--- begin Text to read ---

Wants vs. Needs

Wants vs. Needs

Needs

As humans, we all have needs that must be satisfied. Here is a quick recap of these needs as explained by renowned humanistic psychologist Abraham Maslow:
  • Our physiological needs - food and water.
  • Our safety and security needs - shelter to protect us from nature and a community to protect us from the external environment.
  • Our need for love and belongingness - we must have a partner that we can love and that loves us as well as a circle of friends that we can confide in.
  • Our need for esteem - we must feel important to our group or community (external esteem), but most importantly, we must see the value in ourselves (internal self-esteem).
  • Our need for Self-actualization - we must ultimately feel that we are becoming the person we are supposed to be.

--- end Text to read ---

● Goal: Continue the wants-and-needs piece after its final point, the one on self-actualization.

--- begin Records shown ---

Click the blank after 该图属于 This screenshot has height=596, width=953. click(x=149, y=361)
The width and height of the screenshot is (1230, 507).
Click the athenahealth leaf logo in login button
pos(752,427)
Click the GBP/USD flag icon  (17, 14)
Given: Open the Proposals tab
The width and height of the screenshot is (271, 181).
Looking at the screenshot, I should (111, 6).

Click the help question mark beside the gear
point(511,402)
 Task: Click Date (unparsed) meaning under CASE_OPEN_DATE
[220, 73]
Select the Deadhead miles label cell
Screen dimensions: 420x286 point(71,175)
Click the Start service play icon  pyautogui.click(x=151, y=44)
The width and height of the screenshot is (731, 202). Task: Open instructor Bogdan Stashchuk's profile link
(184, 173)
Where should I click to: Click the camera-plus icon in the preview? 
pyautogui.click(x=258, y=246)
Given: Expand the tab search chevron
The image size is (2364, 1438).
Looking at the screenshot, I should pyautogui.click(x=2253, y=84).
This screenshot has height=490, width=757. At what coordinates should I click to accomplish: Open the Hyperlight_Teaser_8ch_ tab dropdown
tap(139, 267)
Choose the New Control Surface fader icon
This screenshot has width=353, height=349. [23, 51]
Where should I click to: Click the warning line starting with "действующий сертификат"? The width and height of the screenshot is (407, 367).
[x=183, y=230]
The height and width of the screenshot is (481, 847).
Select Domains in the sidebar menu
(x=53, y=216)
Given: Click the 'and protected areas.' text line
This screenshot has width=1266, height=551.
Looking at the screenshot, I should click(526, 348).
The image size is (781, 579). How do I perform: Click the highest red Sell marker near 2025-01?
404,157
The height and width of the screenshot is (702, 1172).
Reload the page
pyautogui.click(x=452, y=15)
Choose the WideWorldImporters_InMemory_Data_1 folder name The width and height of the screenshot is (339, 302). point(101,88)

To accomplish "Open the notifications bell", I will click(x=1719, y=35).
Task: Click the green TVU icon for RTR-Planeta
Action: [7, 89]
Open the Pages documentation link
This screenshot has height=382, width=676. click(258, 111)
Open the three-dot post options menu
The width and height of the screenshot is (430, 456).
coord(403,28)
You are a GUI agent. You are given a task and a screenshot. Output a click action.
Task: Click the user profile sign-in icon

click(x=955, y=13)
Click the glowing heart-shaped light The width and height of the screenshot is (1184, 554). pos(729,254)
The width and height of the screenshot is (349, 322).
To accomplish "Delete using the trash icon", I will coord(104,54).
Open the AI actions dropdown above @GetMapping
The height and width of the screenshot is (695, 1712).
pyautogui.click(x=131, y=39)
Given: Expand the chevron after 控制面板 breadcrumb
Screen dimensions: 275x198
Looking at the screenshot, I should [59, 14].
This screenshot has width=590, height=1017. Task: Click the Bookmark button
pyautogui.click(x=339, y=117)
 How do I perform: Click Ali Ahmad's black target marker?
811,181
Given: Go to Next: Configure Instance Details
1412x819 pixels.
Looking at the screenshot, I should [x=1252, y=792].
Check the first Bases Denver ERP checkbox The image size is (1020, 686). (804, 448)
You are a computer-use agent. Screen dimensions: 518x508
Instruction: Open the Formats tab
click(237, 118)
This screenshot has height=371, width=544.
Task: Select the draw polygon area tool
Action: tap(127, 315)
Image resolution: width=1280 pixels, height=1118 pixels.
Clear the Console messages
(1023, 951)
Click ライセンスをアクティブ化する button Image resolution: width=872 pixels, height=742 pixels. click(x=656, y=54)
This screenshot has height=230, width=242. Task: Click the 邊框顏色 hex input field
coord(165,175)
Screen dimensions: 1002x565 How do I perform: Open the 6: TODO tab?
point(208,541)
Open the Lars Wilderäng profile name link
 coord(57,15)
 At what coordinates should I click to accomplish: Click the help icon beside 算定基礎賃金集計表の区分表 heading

--- end Records shown ---

● Result:
The satisfaction of each of these needs is important, and while they don’t necessarily have to be satisfied in order, we must at least feel confident that we are satisfying a lower need before we are free to satisfy a higher need. These needs are not just important, they are required for our survival - physically, mentally, and emotionally. The feeling we get when we satisfy a true need can be described as enjoyment and even happiness.


And if these needs go unsatisfied for too long we become anxious, depressed, and eventually helpless. Unsatisfied deficiency needs will affect us physically, whereas failing to satisfy our higher (being) needs leads to mental and emotional issues and even psychological pathologies. Our entire existence is based on the satisfaction of these needs.


Read more - Our Hierarchy of Needs


Wants

Wants are desires that when satisfied bring us pleasure and only pleasure, and maybe pleasure disguised as enjoyment. For our ancient ancestors, their environment offered very few resources that could be considered in excess or luxuries. So, for them every want was a need. We might even say that pleasure and enjoyment were almost synonymous for the same reason.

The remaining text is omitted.